==== PAGE EXTRACT ====

# Welsh Pony Confo Critique



## tinyliny (Oct 31, 2009)

What a nice looking horse.! I love Welsh ponies. this is just super well built, in my opinion. yes, chubby, but not that bad. I like everything about him; strong shoulder, short canons, great hind end, good hock angles, beautiful head.


----------



## Kayella (Feb 11, 2012)

Thanks, Tiny! I'm a fan of welsh ponies as well. They're such thick, stocky guys that can withstand a lot. His real name is actually Lightning and he lives up to the name. He is crazy fast and can turn on a dime. He's got fat pockets by his tail head which I'm working to get rid of but we're taking it slow on getting him back into work after being a pasture puff for so long. On the bright side, he loves to run around. Henny's bulked up on muscle in the two months they've been back together as they run and play with each other all the time.


----------



## Kayella (Feb 11, 2012)

Just bumping this up for some more opinions 
_Posted via Mobile Device_


----------



## Endiku (Dec 6, 2010)

Aghh, what a cutie!

I love his build. Great, straight legs, good shoulder, strong coupling... the only thing I can find to pick on is that his hindquarters have a lot less muscle than his shoulders but that is obviously due to the fact that he has spent half of his life as a pasture puff.


----------



## Kayella (Feb 11, 2012)

Haha thank you, Endiku  He definitely needs some toning in his hind end. His shoulder, however, is so muscled it's almost scary LOL. He is technically my mom's horse, but she rarely ever even comes out to see him so he's pretty much mine as I now spend as much time with him as I do with Henny.

That's how he was able to develop bad habits and is still very spooky and untrusting with us as he's just sat there and lived a spoiled pony life. But now that I've "opened my eyes" in working with Henny, I find myself loving working with Bubba. He is SO willing to please it's ridiculous. He doesn't have a mean bone in his body but he is quick to react out of fear. I'm hoping I can bring him out of his shell and make him more comfortable with the help of my trainer. 
_Posted via Mobile Device_


----------



## Kayella (Feb 11, 2012)

==== DATASET SECTION ====

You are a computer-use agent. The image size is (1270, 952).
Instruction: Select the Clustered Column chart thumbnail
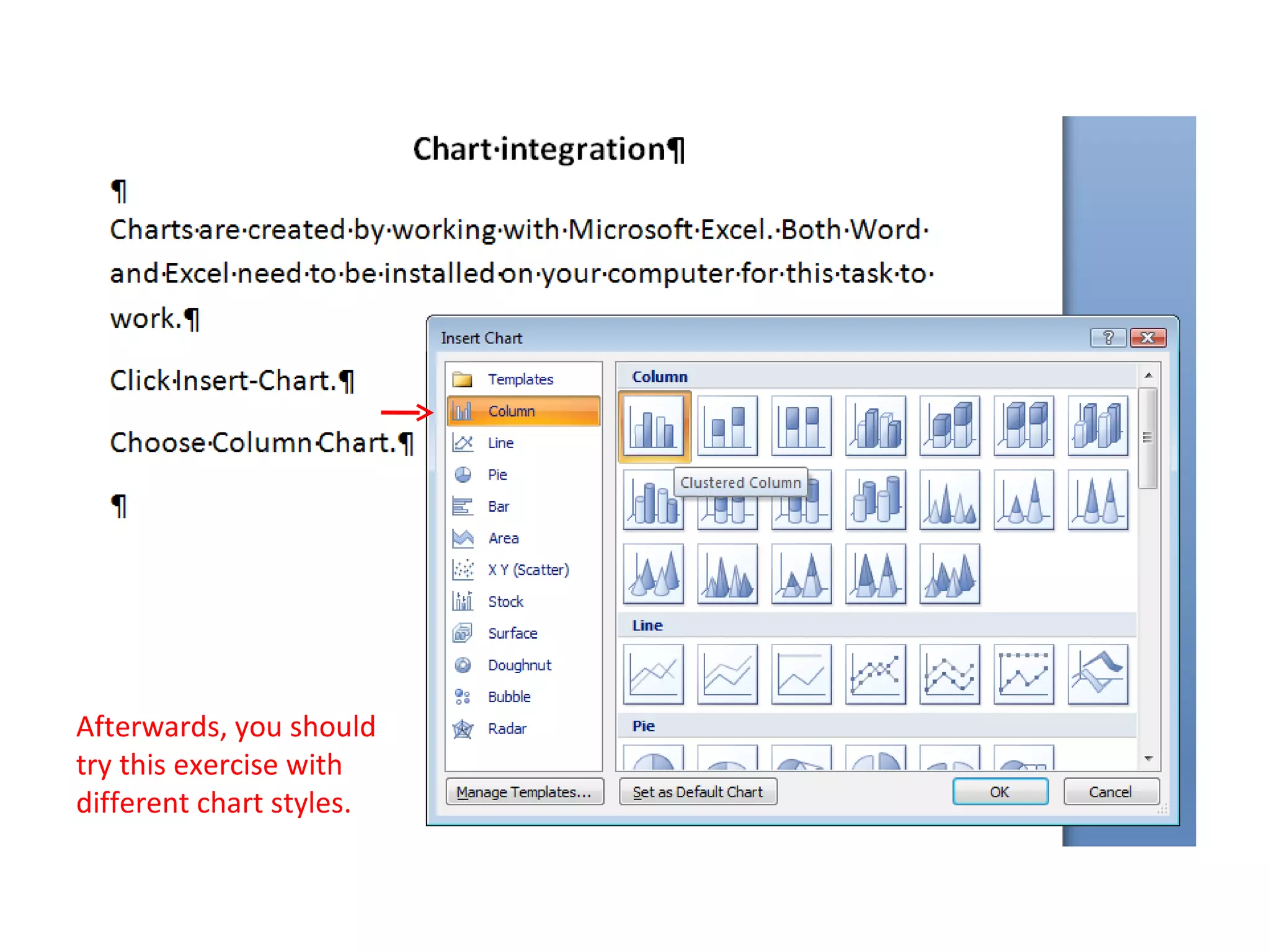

====

**EXERCISES TO COMPLETE**
1 – From the Welsh pony thread, reproduce the passage starting at "Just bumping this" and ending at "a pasture puff.".
2 – In the Welsh pony thread, which part of the pony does Endiku say has much less muscle than his shoulders?
3 – Summarize the Welsh pony thread in two sentences.

**EXPECTED OUTPUTS**
1 –
Just bumping this up for some more opinions 
_Posted via Mobile Device_


----------



## Endiku (Dec 6, 2010)

Aghh, what a cutie!

I love his build. Great, straight legs, good shoulder, strong coupling... the only thing I can find to pick on is that his hindquarters have a lot less muscle than his shoulders but that is obviously due to the fact that he has spent half of his life as a pasture puff.

2 – His hindquarters.

3 – Forum members praise the Welsh pony's build, including his strong shoulder, straight legs and good hind end, though tinyliny calls him chubby and Endiku notes his hindquarters have less muscle than his shoulders. Kayella agrees that he needs toning in his hind end after a long time as a pasture puff, and she hopes to make the spooky, fearful pony more comfortable with help from her trainer.